WHAT YOU NEED TO DO:
Each entry is to be restated word for word, with nothing omitted.
BEGIN
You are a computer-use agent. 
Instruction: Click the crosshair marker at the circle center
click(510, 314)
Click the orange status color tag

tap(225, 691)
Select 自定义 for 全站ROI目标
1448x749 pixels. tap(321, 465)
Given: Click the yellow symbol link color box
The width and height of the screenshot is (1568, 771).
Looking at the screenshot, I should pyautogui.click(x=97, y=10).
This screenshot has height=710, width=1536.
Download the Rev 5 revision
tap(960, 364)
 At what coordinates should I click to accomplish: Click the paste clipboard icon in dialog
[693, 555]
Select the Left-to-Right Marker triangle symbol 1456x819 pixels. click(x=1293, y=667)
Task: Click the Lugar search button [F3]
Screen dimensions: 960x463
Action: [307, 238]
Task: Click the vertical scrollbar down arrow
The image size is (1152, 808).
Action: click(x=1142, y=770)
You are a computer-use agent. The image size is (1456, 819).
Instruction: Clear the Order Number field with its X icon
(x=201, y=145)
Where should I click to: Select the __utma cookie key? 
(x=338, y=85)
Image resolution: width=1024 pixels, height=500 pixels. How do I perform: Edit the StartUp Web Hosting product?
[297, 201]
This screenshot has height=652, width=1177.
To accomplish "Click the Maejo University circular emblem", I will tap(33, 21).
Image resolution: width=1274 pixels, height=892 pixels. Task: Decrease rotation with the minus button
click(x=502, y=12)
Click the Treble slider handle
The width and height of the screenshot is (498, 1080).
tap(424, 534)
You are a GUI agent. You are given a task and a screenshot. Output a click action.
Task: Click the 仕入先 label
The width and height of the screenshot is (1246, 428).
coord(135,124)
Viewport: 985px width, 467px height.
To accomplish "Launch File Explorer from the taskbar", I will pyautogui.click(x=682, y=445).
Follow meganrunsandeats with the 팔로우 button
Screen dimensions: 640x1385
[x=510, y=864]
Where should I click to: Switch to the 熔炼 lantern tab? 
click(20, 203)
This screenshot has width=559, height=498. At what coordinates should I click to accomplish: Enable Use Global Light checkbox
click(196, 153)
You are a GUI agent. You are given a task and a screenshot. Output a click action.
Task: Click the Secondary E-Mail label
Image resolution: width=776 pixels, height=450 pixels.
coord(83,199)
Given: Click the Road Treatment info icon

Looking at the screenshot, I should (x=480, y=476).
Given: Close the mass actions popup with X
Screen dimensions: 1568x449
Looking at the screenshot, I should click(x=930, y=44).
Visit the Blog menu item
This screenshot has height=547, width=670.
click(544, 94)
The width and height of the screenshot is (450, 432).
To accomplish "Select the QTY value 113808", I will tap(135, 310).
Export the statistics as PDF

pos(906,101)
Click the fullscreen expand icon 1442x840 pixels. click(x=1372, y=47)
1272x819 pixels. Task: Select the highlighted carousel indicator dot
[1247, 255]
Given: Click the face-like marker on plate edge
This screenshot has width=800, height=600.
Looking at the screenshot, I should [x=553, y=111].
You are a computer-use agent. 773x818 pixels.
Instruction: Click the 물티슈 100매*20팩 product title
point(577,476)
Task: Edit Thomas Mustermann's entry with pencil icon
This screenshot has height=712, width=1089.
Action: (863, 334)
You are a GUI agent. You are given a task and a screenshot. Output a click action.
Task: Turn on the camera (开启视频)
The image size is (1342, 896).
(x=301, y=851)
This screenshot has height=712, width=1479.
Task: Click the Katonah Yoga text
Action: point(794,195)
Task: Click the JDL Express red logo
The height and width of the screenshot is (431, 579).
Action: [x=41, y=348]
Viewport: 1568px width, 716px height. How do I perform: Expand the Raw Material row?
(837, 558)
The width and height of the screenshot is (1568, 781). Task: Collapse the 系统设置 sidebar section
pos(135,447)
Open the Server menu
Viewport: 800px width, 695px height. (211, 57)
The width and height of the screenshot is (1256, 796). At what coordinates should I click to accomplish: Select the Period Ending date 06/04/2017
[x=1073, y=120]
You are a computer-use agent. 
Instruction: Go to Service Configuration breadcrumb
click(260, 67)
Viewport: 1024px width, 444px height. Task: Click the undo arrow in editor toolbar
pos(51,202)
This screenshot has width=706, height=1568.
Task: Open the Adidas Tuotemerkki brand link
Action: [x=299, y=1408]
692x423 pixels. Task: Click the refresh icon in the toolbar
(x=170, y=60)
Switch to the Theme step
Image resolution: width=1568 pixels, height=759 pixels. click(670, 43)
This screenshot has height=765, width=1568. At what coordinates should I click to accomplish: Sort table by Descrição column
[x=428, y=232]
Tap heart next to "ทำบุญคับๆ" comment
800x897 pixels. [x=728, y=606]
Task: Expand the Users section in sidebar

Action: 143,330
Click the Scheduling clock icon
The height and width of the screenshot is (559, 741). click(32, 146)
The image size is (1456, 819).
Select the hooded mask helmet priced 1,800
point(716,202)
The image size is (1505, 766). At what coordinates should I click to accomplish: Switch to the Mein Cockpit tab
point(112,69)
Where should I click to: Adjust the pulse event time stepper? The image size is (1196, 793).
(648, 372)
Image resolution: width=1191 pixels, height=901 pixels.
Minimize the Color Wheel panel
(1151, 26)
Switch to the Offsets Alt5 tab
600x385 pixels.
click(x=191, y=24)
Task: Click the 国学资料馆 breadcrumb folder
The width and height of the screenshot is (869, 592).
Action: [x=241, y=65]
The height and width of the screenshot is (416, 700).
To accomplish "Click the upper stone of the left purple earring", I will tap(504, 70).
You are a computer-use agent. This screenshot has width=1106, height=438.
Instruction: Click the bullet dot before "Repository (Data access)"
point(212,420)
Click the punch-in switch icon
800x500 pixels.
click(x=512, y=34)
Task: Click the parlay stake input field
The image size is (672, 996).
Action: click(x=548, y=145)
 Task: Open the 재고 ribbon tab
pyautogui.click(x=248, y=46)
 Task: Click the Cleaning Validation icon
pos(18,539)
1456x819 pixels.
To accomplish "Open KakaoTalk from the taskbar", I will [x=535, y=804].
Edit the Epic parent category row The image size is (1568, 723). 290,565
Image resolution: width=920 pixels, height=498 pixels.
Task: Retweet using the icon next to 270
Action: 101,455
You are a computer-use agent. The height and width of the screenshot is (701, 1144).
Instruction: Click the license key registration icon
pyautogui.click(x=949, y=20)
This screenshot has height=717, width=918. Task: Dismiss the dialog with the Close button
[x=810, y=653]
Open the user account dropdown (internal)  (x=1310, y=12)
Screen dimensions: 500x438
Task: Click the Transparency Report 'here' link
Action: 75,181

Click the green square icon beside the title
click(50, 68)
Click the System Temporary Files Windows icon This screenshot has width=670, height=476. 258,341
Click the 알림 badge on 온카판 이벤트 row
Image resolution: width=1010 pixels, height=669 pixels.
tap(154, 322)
END
OUTPUT FOR THIS EXERCISE:
You are a computer-use agent. 
Instruction: Click the crosshair marker at the circle center
click(510, 314)
Click the orange status color tag

tap(225, 691)
Select 自定义 for 全站ROI目标
1448x749 pixels. tap(321, 465)
Given: Click the yellow symbol link color box
The width and height of the screenshot is (1568, 771).
Looking at the screenshot, I should pyautogui.click(x=97, y=10).
This screenshot has height=710, width=1536.
Download the Rev 5 revision
tap(960, 364)
 At what coordinates should I click to accomplish: Click the paste clipboard icon in dialog
[693, 555]
Select the Left-to-Right Marker triangle symbol 1456x819 pixels. click(x=1293, y=667)
Task: Click the Lugar search button [F3]
Screen dimensions: 960x463
Action: [307, 238]
Task: Click the vertical scrollbar down arrow
The image size is (1152, 808).
Action: click(x=1142, y=770)
You are a computer-use agent. The image size is (1456, 819).
Instruction: Clear the Order Number field with its X icon
(x=201, y=145)
Where should I click to: Select the __utma cookie key? 
(x=338, y=85)
Image resolution: width=1024 pixels, height=500 pixels. How do I perform: Edit the StartUp Web Hosting product?
[297, 201]
This screenshot has height=652, width=1177.
To accomplish "Click the Maejo University circular emblem", I will tap(33, 21).
Image resolution: width=1274 pixels, height=892 pixels. Task: Decrease rotation with the minus button
click(x=502, y=12)
Click the Treble slider handle
The width and height of the screenshot is (498, 1080).
tap(424, 534)
You are a GUI agent. You are given a task and a screenshot. Output a click action.
Task: Click the 仕入先 label
The width and height of the screenshot is (1246, 428).
coord(135,124)
Viewport: 985px width, 467px height.
To accomplish "Launch File Explorer from the taskbar", I will pyautogui.click(x=682, y=445).
Follow meganrunsandeats with the 팔로우 button
Screen dimensions: 640x1385
[x=510, y=864]
Where should I click to: Switch to the 熔炼 lantern tab? 
click(20, 203)
This screenshot has width=559, height=498. At what coordinates should I click to accomplish: Enable Use Global Light checkbox
click(196, 153)
You are a GUI agent. You are given a task and a screenshot. Output a click action.
Task: Click the Secondary E-Mail label
Image resolution: width=776 pixels, height=450 pixels.
coord(83,199)
Given: Click the Road Treatment info icon

Looking at the screenshot, I should (x=480, y=476).
Given: Close the mass actions popup with X
Screen dimensions: 1568x449
Looking at the screenshot, I should click(x=930, y=44).
Visit the Blog menu item
This screenshot has height=547, width=670.
click(544, 94)
The width and height of the screenshot is (450, 432).
To accomplish "Select the QTY value 113808", I will tap(135, 310).
Export the statistics as PDF

pos(906,101)
Click the fullscreen expand icon 1442x840 pixels. click(x=1372, y=47)
1272x819 pixels. Task: Select the highlighted carousel indicator dot
[1247, 255]
Given: Click the face-like marker on plate edge
This screenshot has width=800, height=600.
Looking at the screenshot, I should [x=553, y=111].
You are a computer-use agent. 773x818 pixels.
Instruction: Click the 물티슈 100매*20팩 product title
point(577,476)
Task: Edit Thomas Mustermann's entry with pencil icon
This screenshot has height=712, width=1089.
Action: (863, 334)
You are a GUI agent. You are given a task and a screenshot. Output a click action.
Task: Turn on the camera (开启视频)
The image size is (1342, 896).
(x=301, y=851)
This screenshot has height=712, width=1479.
Task: Click the Katonah Yoga text
Action: point(794,195)
Task: Click the JDL Express red logo
The height and width of the screenshot is (431, 579).
Action: [x=41, y=348]
Viewport: 1568px width, 716px height. How do I perform: Expand the Raw Material row?
(837, 558)
The width and height of the screenshot is (1568, 781). Task: Collapse the 系统设置 sidebar section
pos(135,447)
Open the Server menu
Viewport: 800px width, 695px height. (211, 57)
The width and height of the screenshot is (1256, 796). At what coordinates should I click to accomplish: Select the Period Ending date 06/04/2017
[x=1073, y=120]
You are a computer-use agent. 
Instruction: Go to Service Configuration breadcrumb
click(260, 67)
Viewport: 1024px width, 444px height. Task: Click the undo arrow in editor toolbar
pos(51,202)
This screenshot has width=706, height=1568.
Task: Open the Adidas Tuotemerkki brand link
Action: [x=299, y=1408]
692x423 pixels. Task: Click the refresh icon in the toolbar
(x=170, y=60)
Switch to the Theme step
Image resolution: width=1568 pixels, height=759 pixels. click(670, 43)
This screenshot has height=765, width=1568. At what coordinates should I click to accomplish: Sort table by Descrição column
[x=428, y=232]
Tap heart next to "ทำบุญคับๆ" comment
800x897 pixels. [x=728, y=606]
Task: Expand the Users section in sidebar

Action: 143,330
Click the Scheduling clock icon
The height and width of the screenshot is (559, 741). click(32, 146)
The image size is (1456, 819).
Select the hooded mask helmet priced 1,800
point(716,202)
The image size is (1505, 766). At what coordinates should I click to accomplish: Switch to the Mein Cockpit tab
point(112,69)
Where should I click to: Adjust the pulse event time stepper? The image size is (1196, 793).
(648, 372)
Image resolution: width=1191 pixels, height=901 pixels.
Minimize the Color Wheel panel
(1151, 26)
Switch to the Offsets Alt5 tab
600x385 pixels.
click(x=191, y=24)
Task: Click the 国学资料馆 breadcrumb folder
The width and height of the screenshot is (869, 592).
Action: [x=241, y=65]
The height and width of the screenshot is (416, 700).
To accomplish "Click the upper stone of the left purple earring", I will tap(504, 70).
You are a computer-use agent. This screenshot has width=1106, height=438.
Instruction: Click the bullet dot before "Repository (Data access)"
point(212,420)
Click the punch-in switch icon
800x500 pixels.
click(x=512, y=34)
Task: Click the parlay stake input field
The image size is (672, 996).
Action: click(x=548, y=145)
 Task: Open the 재고 ribbon tab
pyautogui.click(x=248, y=46)
 Task: Click the Cleaning Validation icon
pos(18,539)
1456x819 pixels.
To accomplish "Open KakaoTalk from the taskbar", I will [x=535, y=804].
Edit the Epic parent category row The image size is (1568, 723). 290,565
Image resolution: width=920 pixels, height=498 pixels.
Task: Retweet using the icon next to 270
Action: 101,455
You are a computer-use agent. The height and width of the screenshot is (701, 1144).
Instruction: Click the license key registration icon
pyautogui.click(x=949, y=20)
This screenshot has height=717, width=918. Task: Dismiss the dialog with the Close button
[x=810, y=653]
Open the user account dropdown (internal)  (x=1310, y=12)
Screen dimensions: 500x438
Task: Click the Transparency Report 'here' link
Action: 75,181

Click the green square icon beside the title
click(50, 68)
Click the System Temporary Files Windows icon This screenshot has width=670, height=476. 258,341
Click the 알림 badge on 온카판 이벤트 row
Image resolution: width=1010 pixels, height=669 pixels.
tap(154, 322)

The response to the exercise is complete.